◆ Available data ◆
◇ ◇ ◇ ◇ ◇ ◇ ◇

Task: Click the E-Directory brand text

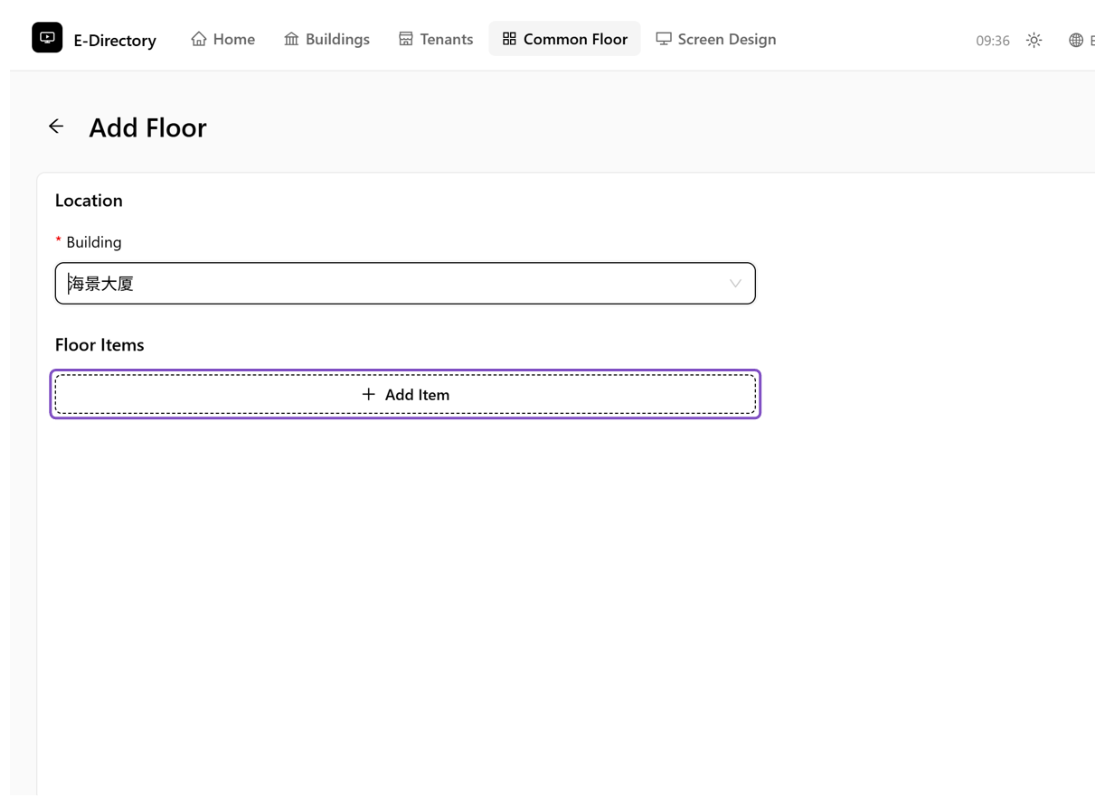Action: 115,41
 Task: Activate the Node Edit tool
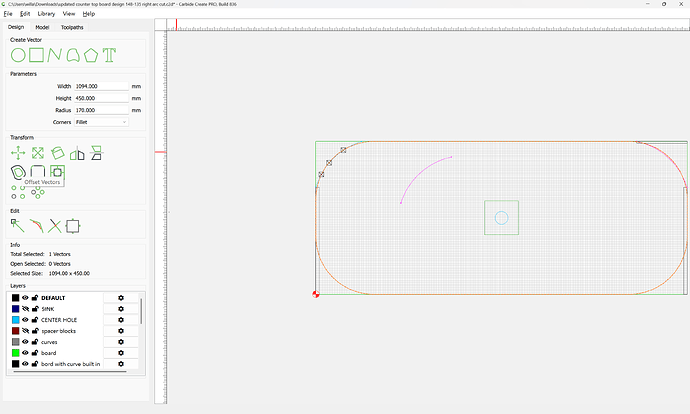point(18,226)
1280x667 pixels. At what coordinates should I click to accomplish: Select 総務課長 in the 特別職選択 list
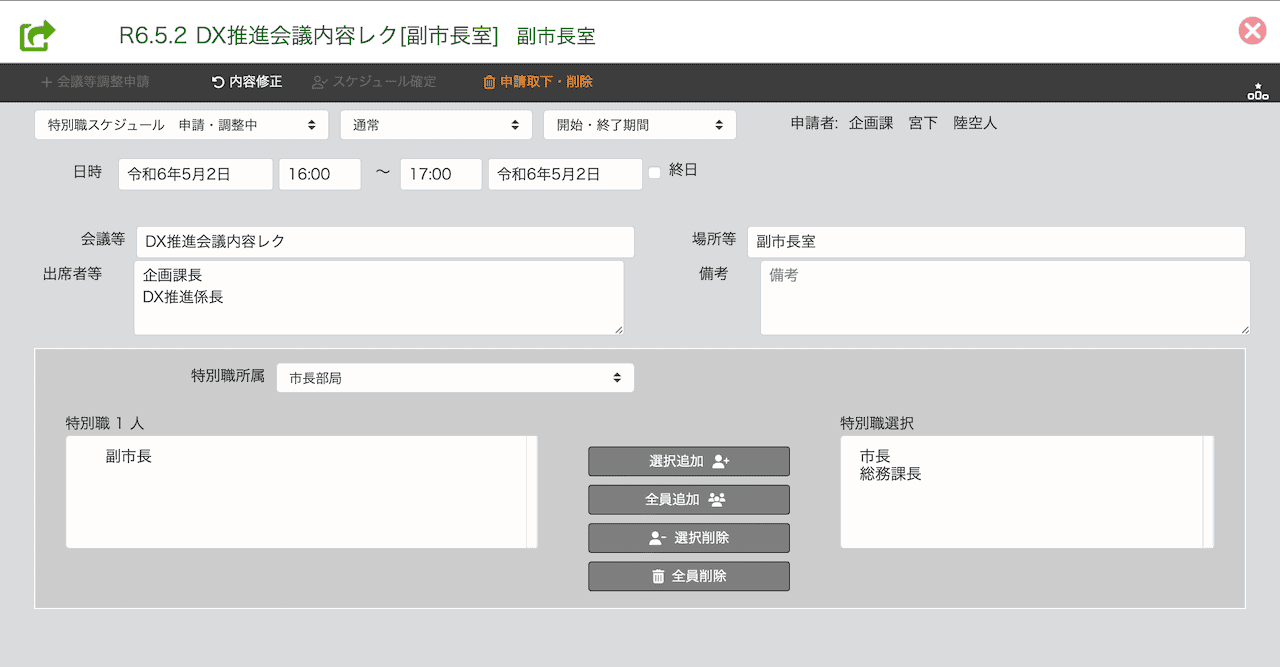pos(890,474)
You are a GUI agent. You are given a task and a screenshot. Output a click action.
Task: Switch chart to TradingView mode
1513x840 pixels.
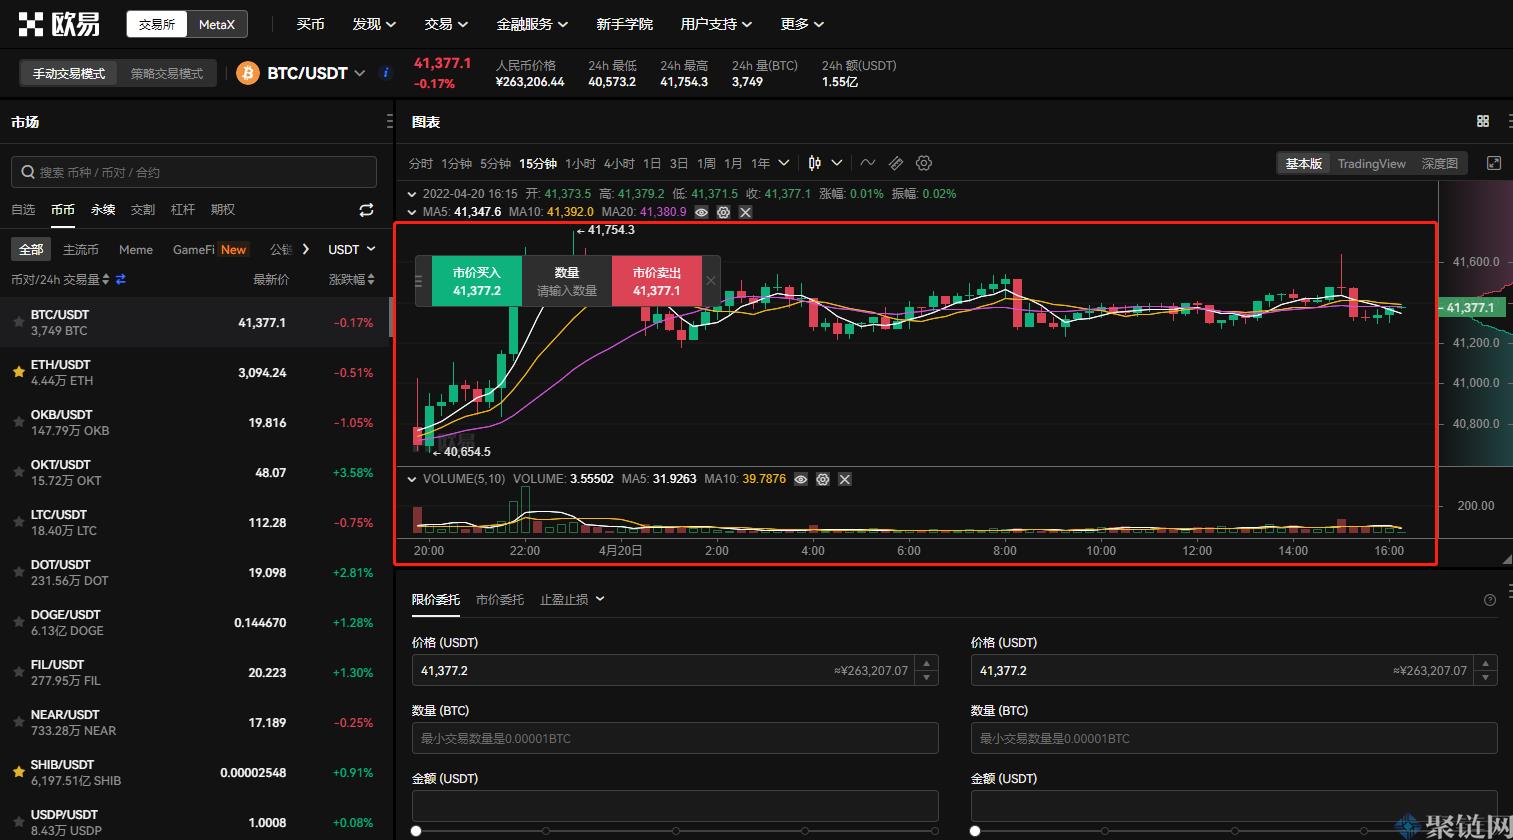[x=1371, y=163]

◇ ◇ ◇ ◇ ◇ ◇ ◇

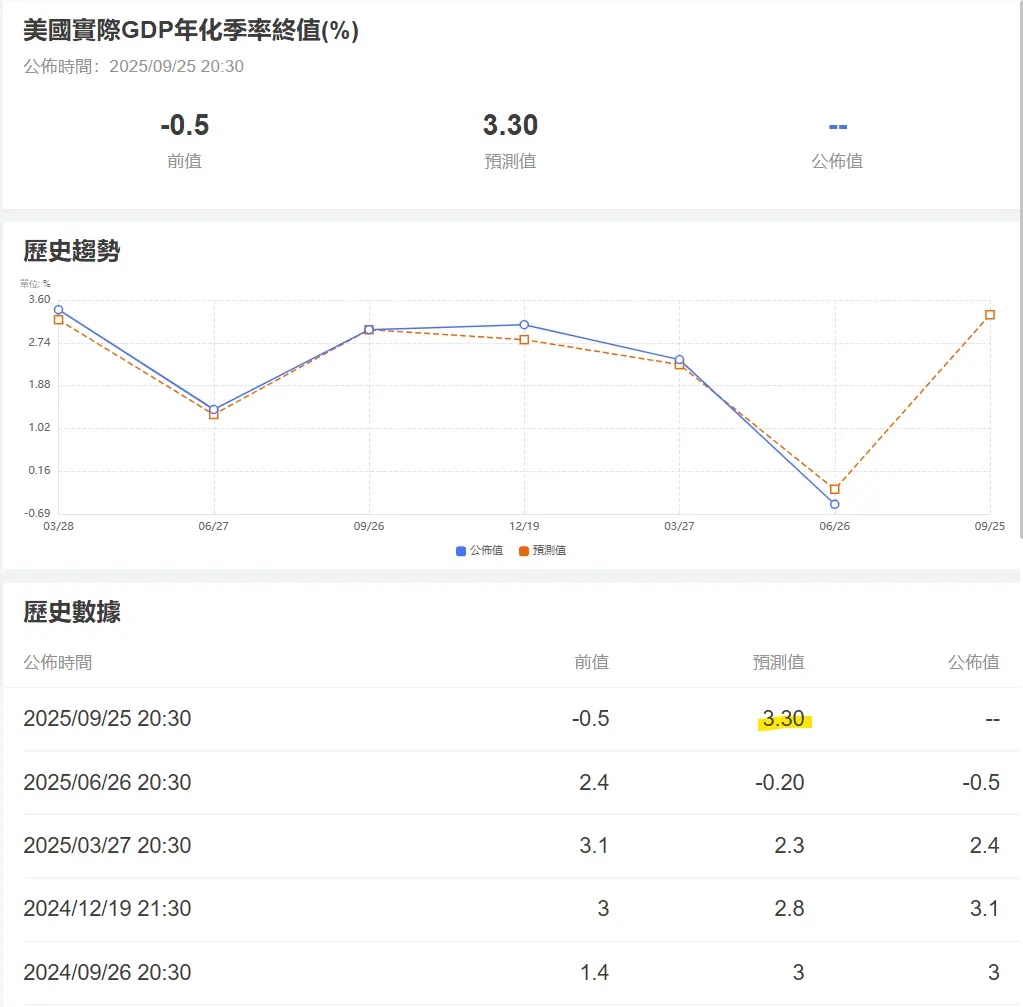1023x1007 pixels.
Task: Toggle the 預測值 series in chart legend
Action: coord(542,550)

◇ ◇ ◇ ◇ ◇ ◇ ◇

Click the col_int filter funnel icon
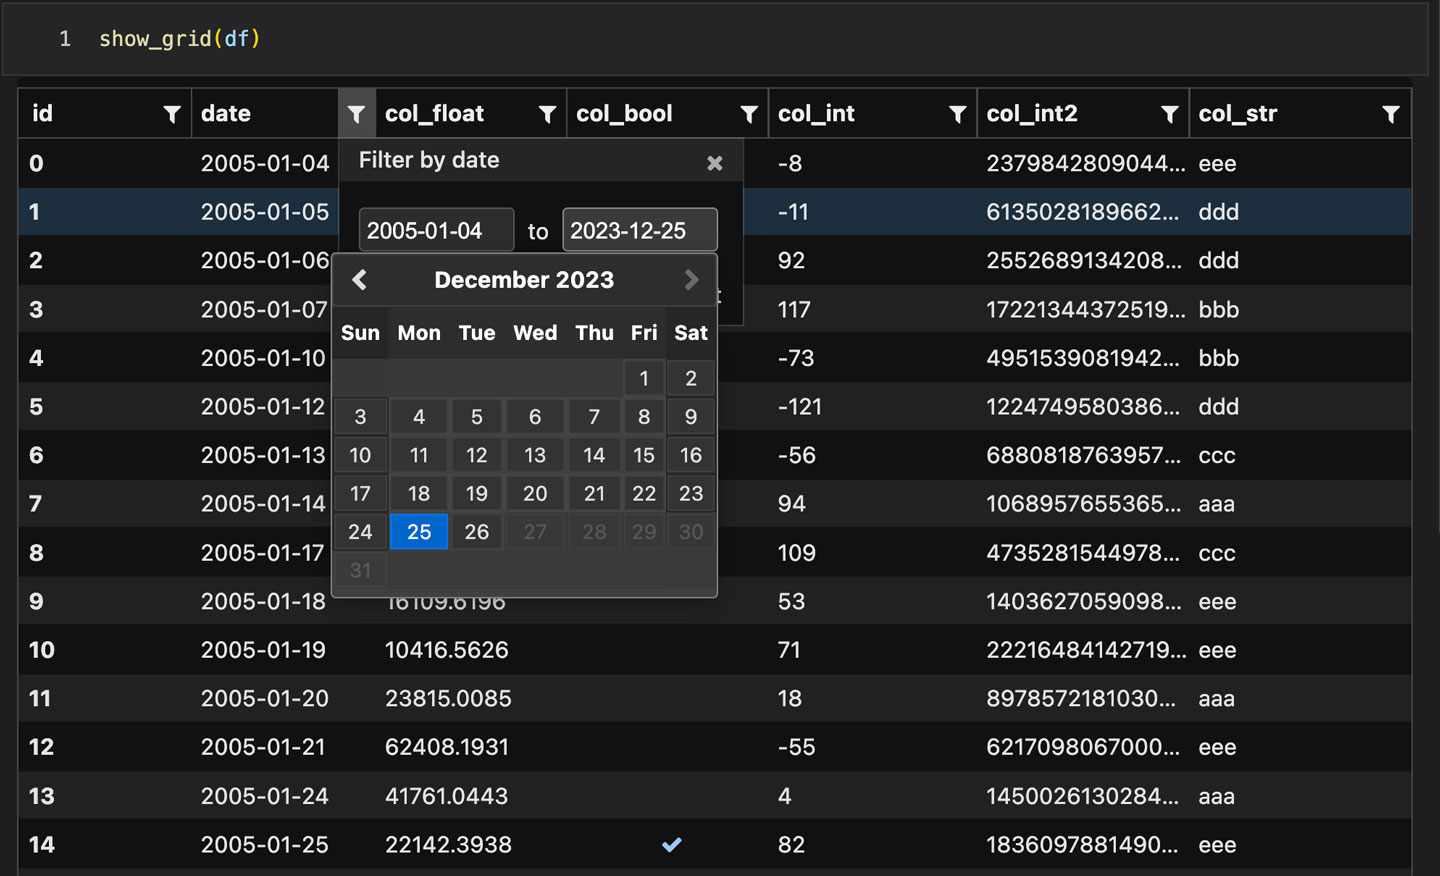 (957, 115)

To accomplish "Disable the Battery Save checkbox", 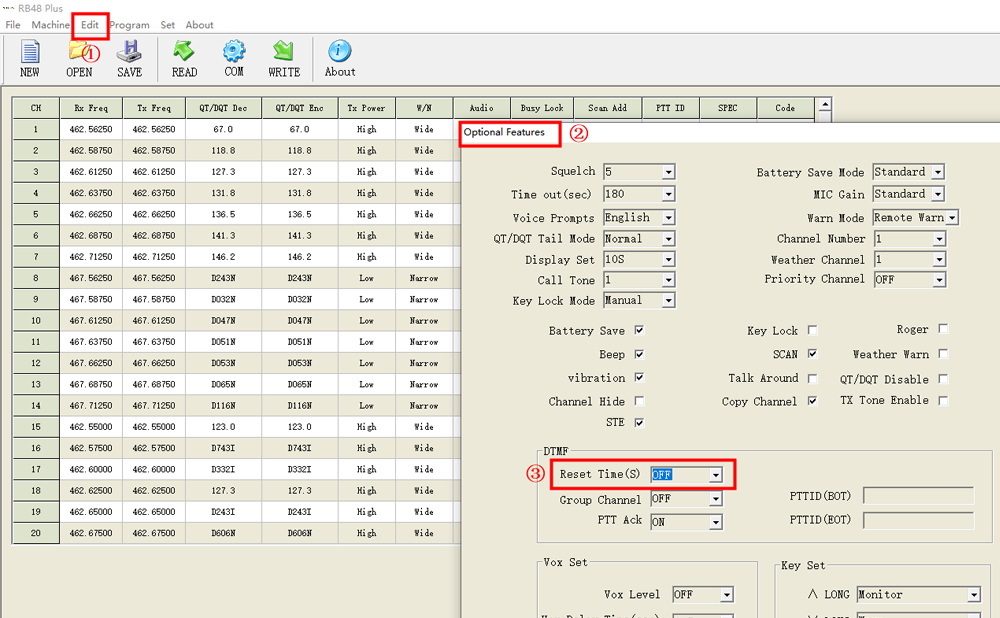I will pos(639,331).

◇ ◇ ◇ ◇ ◇ ◇ ◇

◆ Exercise objective ◆
Among the records above, locate the line containing "Task: Click the E-Directory brand text" and the line containing "Task: Switch chart to TradingView mode", then transcribe exactly the lines starting at the first and ending at the second, with no pictures.

◆ Result ◆
Task: Click the E-Directory brand text

Action: 115,41
 Task: Activate the Node Edit tool
point(18,226)
1280x667 pixels. At what coordinates should I click to accomplish: Select 総務課長 in the 特別職選択 list
pos(890,474)
You are a GUI agent. You are given a task and a screenshot. Output a click action.
Task: Switch chart to TradingView mode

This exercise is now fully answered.